Its really that bad with these Fossil Fuel Companies, as their deferred social and environmental costs decrease with time for them and their profit takers, and correspondingly increase with time for everything else. So they will always pay their bills inadequate and late. Our damage bills are extortionate, with compound interest and ultimately life threatening. And directly life threatening if we get in the way of the companies in their extraction of buckets of money.
Lots of other things change with time as well.
The total amount of the cheaper oil left is rapidly dropping, because extraction rate is much greater than discovery rate. As the oil crunch tightens, the pressure to utilize dirty coal resources will be tripled, to keep the fires of civilization burning, sufficient to maintain or worsen our global CO2 output.
The economic and financial twists and turns will get more bumpy as our population with or without growth exceeds our decreasing resource base, and money is discovered to be an evermore dishonest commodity. Global trade and capacity to feed ourselves globally is heading for a drop.
Strangely , as CO2 increases in the atmosphere, the absolute temperature increase ascribed to each added tonne decreases. So fossil fuel companies will excuse adding more, by saying it has less effect.
On the other hand, as rising temperatures get closer to absolutely fixed critical survival limits in various habitats, each temperature increment is more life threatening. And the fixed critical limits for runaway global warming feedbacks, and other frightening changes are not that far off, and we are still accelarating towards them.
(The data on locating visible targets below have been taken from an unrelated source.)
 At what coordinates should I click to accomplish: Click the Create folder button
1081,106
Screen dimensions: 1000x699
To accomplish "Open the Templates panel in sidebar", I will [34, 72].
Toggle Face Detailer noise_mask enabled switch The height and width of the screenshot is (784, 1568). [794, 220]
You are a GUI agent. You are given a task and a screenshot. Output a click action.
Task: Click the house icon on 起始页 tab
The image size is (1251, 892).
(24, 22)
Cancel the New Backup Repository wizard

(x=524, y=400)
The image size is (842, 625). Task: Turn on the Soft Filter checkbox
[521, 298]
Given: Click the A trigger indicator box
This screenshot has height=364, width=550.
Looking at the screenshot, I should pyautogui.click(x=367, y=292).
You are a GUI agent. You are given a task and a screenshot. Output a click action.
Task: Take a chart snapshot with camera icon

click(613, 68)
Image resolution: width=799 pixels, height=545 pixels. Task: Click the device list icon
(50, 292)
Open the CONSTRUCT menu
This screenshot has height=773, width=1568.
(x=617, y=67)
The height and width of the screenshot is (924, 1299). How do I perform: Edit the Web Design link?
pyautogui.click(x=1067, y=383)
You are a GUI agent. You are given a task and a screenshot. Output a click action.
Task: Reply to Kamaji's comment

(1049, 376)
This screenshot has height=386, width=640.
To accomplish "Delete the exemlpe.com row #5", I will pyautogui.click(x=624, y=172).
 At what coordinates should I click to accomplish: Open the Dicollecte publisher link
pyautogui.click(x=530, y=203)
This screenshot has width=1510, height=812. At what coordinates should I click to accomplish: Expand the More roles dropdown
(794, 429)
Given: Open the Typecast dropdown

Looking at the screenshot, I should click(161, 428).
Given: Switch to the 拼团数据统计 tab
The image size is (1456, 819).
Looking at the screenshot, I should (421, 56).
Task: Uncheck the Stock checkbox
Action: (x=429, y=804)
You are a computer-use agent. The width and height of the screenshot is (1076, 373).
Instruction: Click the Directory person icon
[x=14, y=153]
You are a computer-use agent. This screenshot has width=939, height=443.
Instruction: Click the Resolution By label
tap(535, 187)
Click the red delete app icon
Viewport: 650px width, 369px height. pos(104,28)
Random natural disasters due to weather are multiplying, but not fast enough for global crippling. As we die off when climate change passes and overshoots the limits of our human ingenuity, technology and adaptibility, demand for fossil fuel burning and shareholder profits will stop. It will of course be probably too late for us then, and certainly too late for the earth as we once knew it, and raped it.
None of this worries Fossil Fuel company men. They and their descendents will all die off with the rest of us. They should be begging for us to make them stop.
Such potentially huge liabilities because of environmental
disasters is precisely why oil companies, all oil companies
should be nationalized. It's the only way to protect the
public.
BP's assets should be frozen and its profits steered to the inception of a mega cleanup pension fund for the many billion and billions of dollars that will be required to modestly mitigate the damage done to the planets ecosystems and marine life and the affected local economies of the growing list of affected states and their peoples. The harm and ecocide perpetrated by the incompetence and arrogance of the British Petroleum Corporation and its hired sub-contractors needs to be fully prosecuted with the inauguration of new laws that take into account the extent of this massive environmental disaster and the determination that this kind of cataclysmic disaster does not happen again. Just the way BP has manipulated the whole protracted process of fudging the estimates of the amount of oil being spewed and possible solutions claiming they alone have the necessary technology along with the gullibility of the federal government and most Americans to believe what they're told is reprehensible and pathetic. In fact, BP's severing of the rising pipe exponentially multiplied the volume of oil gushing into ocean waters as the U.S. Feds looked on like helpless fools. Where's Manifest Destiny when it's truly called for?
Time to stop listening to the so-called "experts" and let those with common sense and a humane lookout on life take over.